For A McKinseyite, A New Right Turn

Bernard T. Ferrari

The newly appointed Dean of Johns Hopkins Carey Business School views his deanship as another right turn in an unusual professional career that moved from the operating room of hospitals to the boardrooms of some of the largest corporations in the world. Now, “Bernie” Ferrari is moving into academia as a B-school dean.

“For some people, right turns in careers present exciting opportunities and renewal,” Ferrari said in an interview with Poets&Quants. “I was a surgeon for 15 years and at McKinsey for 20 before running my own consulting firm for three years. So I haven’t danced through a number of careers but found things that were extraordinarily exciting to me. I’m fortunate enough to find another opportunity where I can have impact and help change some lives.”

Ferrari, whose appointment to Carey becomes effective July 1, says he will immediately work on three core issues as dean. He said he wants to “create an environment where people can build new knowledge and come up with new ideas; develop new leaders; and allow collaboration across disciplines with ease.”

He intends to devote a good deal of his time to encouraging and supporting more collaboration across the university’s ten schools from medicine to science. “I’ve been on the board of the Juilliard School for ten years and I’ve watched a lot of orchestras perform,” Ferrari said. “Each musician practices his part. But when it all comes together, they all play to a common purpose and rhythm. How they blend together makes the sum greater than the parts. They inspire each other and create beautiful music at the same time. If you can break people out of those silos and allow them to see the magic that occurs, it can be quite extraordinary.”
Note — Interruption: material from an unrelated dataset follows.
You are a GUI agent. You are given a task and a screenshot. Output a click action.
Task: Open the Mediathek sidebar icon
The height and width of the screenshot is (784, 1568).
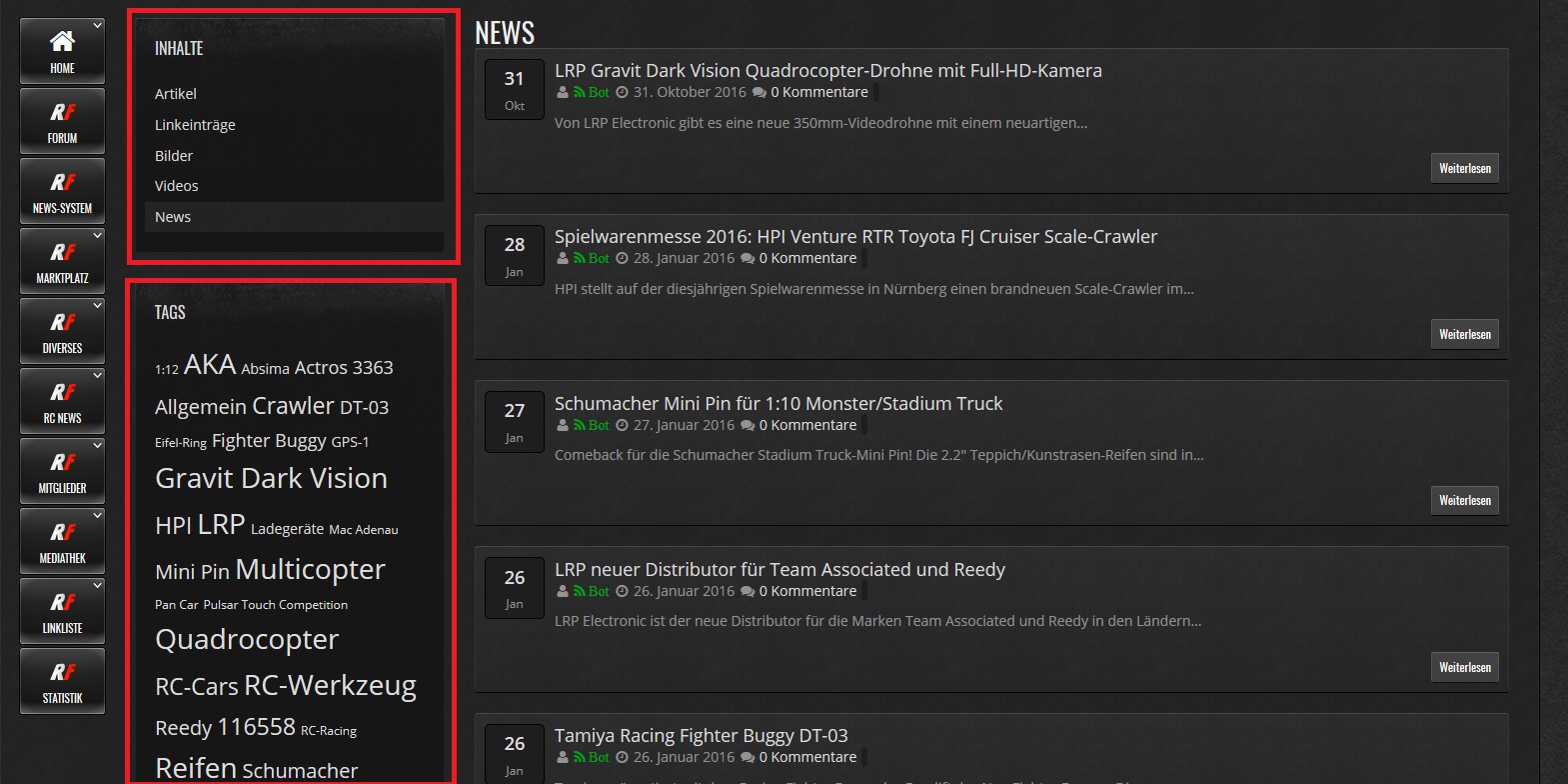62,540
SUCCEEDS INTERIM DEAN PHILLIP PHAN

The former surgeon and consultant succeeds Interim Dean Phillip Phan who has run the school since the abrupt resignation last June of Carey’s first dean, Yash P. Gupta. Gupta, former dean of the University of Southern California’s Marshall School, left before Carey graduated its first crop of full-time MBAs. His sudden departure occurred amidst disclosures that he had been actively searching for several other university jobs while Carey dean.
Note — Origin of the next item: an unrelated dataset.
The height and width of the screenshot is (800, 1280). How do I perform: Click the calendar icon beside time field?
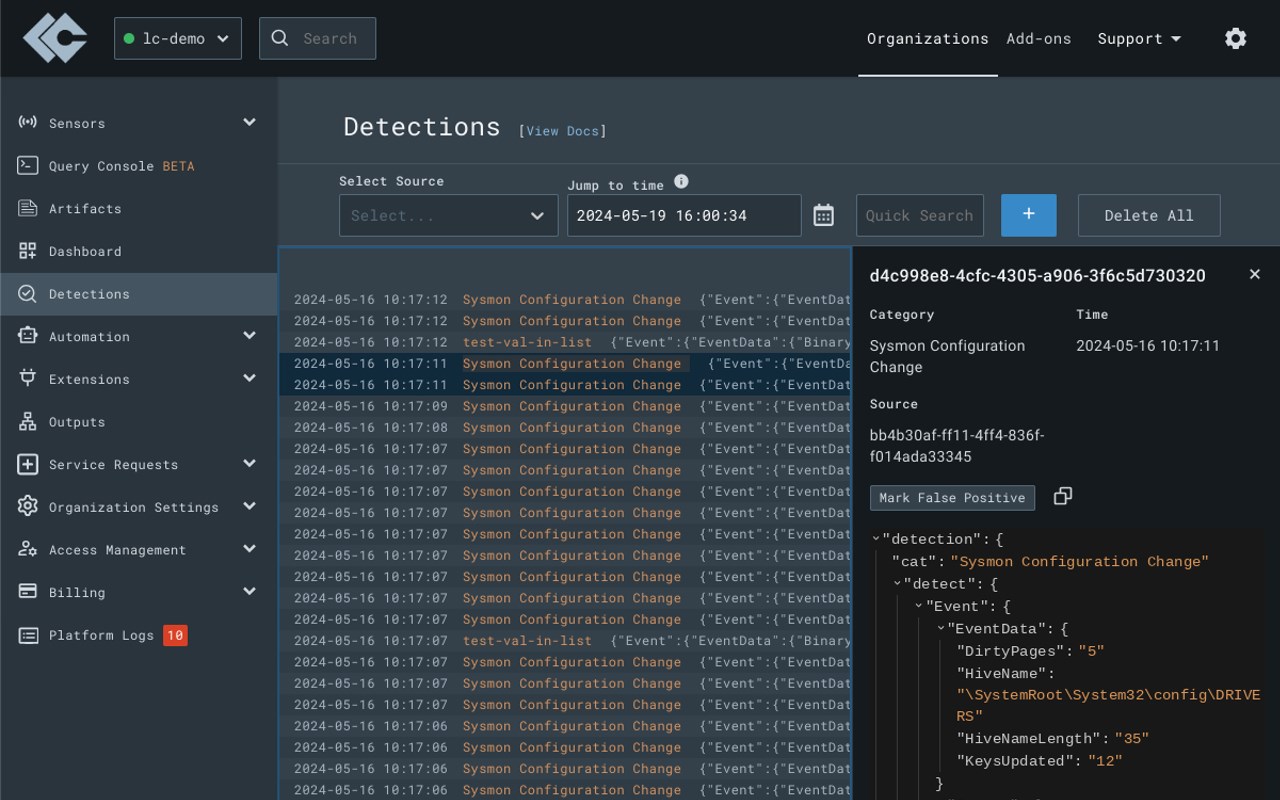click(823, 215)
Ferrari began his career as a surgeon. He was chief operating officer and assistant medical director of the Ochsner Clinic in New Orleans, having served as vice chairman of the Department of Colon and Rectal Surgery. He made a transition to consulting with McKinsey & Co. where he spent nearly two decades as a partner and senior healthcare consultant. In addition to his leadership of McKinsey’s health care practice, he also did a stint as the leader of its North American corporate strategy practice. After retiring from McKinsey in 2008, Ferrari founded the Ferrari Consultancy, where he currently serves as chairman. The consultancy served clients in the financial services, transportation, energy, medical products, aviation and heavy equipment manufacturing sectors, and consults with clients on their business strategies.